Qdrant is a vector similarity search engine for storing, searching, and managing vector data. This topic describes how to export collection data from a self-managed Qdrant cluster and import it into an AnalyticDB for PostgreSQL instance by using Python scripts. The migration follows four phases: export, import, verify, and index.
How it works
A Python script reads data from Qdrant collections through the scroll API and writes the results to pipe-delimited CSV files. A second Python script bulk-loads those CSV files into AnalyticDB for PostgreSQL tables by using the PostgreSQL COPY command.
Each Qdrant collection maps to a set of CSV files and a CREATE TABLE SQL statement during export. During import, each collection becomes a table in AnalyticDB for PostgreSQL.
Data type mapping
The following table shows how Qdrant data types map to PostgreSQL column types in the generated CREATE TABLE statements.
| Qdrant concept | PostgreSQL column type | Description |
|---|---|---|
| Point ID | bigint | Unique identifier for each data point |
| Dense vector (single) | real[] | Stored as a PostgreSQL array of floats. Column named vector. |
| Dense vector (named/multi) | real[] | One column per named vector, using the vector name from Qdrant |
| Payload | json | All payload fields stored as a single JSON column |
Sparse vectors are not supported by this migration tool.
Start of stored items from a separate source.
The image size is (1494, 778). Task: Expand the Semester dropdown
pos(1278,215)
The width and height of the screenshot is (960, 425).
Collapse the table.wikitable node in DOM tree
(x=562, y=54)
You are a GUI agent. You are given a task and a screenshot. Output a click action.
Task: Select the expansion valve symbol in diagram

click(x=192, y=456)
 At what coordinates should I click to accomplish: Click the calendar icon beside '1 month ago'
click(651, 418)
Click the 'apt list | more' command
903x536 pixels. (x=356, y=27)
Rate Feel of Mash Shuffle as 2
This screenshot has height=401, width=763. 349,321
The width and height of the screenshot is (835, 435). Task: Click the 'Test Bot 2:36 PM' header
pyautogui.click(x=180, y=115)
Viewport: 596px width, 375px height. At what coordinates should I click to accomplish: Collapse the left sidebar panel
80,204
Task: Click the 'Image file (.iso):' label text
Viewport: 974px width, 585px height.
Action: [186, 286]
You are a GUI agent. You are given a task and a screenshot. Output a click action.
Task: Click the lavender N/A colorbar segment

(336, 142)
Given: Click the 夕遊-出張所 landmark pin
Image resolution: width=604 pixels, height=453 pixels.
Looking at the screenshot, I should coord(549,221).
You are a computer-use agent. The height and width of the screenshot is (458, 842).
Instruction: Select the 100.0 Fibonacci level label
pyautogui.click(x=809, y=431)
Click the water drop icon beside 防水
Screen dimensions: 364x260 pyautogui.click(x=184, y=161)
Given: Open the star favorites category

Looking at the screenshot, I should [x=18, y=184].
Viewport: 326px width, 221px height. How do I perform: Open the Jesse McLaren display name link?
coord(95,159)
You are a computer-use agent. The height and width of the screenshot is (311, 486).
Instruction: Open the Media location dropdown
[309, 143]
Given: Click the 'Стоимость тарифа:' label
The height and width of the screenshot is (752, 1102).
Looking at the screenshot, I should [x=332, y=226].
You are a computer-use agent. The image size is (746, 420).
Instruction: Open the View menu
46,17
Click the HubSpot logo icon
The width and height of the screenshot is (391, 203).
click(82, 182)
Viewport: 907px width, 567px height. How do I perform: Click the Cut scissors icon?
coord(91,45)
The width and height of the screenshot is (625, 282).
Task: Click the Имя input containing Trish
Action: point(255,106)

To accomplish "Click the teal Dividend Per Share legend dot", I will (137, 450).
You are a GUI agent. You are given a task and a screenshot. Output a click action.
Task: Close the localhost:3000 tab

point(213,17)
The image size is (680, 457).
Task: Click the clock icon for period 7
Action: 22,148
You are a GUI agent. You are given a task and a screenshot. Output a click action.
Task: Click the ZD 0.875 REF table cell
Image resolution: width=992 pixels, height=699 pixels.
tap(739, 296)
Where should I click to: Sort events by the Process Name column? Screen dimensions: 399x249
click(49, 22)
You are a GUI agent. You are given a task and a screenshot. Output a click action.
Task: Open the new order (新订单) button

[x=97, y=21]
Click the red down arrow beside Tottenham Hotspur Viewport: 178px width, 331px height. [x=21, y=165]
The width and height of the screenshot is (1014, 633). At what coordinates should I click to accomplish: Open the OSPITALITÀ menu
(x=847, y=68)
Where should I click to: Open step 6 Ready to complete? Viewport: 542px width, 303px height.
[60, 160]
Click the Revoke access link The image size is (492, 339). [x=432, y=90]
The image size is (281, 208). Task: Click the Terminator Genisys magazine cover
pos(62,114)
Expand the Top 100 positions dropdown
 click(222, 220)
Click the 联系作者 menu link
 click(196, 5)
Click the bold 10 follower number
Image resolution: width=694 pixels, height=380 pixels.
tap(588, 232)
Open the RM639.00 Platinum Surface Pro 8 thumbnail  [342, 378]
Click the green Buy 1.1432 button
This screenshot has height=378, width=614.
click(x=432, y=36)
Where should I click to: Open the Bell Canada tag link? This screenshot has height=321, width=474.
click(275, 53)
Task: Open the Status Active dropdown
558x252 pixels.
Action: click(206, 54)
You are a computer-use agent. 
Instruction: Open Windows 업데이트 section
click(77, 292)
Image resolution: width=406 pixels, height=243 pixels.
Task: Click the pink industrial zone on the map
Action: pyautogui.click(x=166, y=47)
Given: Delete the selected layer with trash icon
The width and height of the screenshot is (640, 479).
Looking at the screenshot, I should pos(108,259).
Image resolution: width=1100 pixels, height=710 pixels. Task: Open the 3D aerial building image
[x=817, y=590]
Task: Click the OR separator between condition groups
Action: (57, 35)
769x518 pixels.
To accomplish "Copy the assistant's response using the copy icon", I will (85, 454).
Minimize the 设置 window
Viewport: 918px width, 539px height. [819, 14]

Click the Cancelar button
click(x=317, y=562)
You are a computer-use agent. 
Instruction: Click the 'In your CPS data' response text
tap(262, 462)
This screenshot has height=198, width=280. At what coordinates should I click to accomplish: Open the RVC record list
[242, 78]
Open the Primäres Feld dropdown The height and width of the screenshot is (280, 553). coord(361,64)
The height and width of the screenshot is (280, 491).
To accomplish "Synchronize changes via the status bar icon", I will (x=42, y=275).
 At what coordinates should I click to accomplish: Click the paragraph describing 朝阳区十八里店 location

Only dense vectors are exported.
Prerequisites
Before you begin, make sure that you have:
Source (Qdrant)
A running, accessible self-managed Qdrant cluster
The host address, port, and (if applicable) API key for the Qdrant cluster
Collections that contain data (empty collections produce no CSV data files)
Target (AnalyticDB for PostgreSQL)
An AnalyticDB for PostgreSQL instance (for more information, see the product documentation)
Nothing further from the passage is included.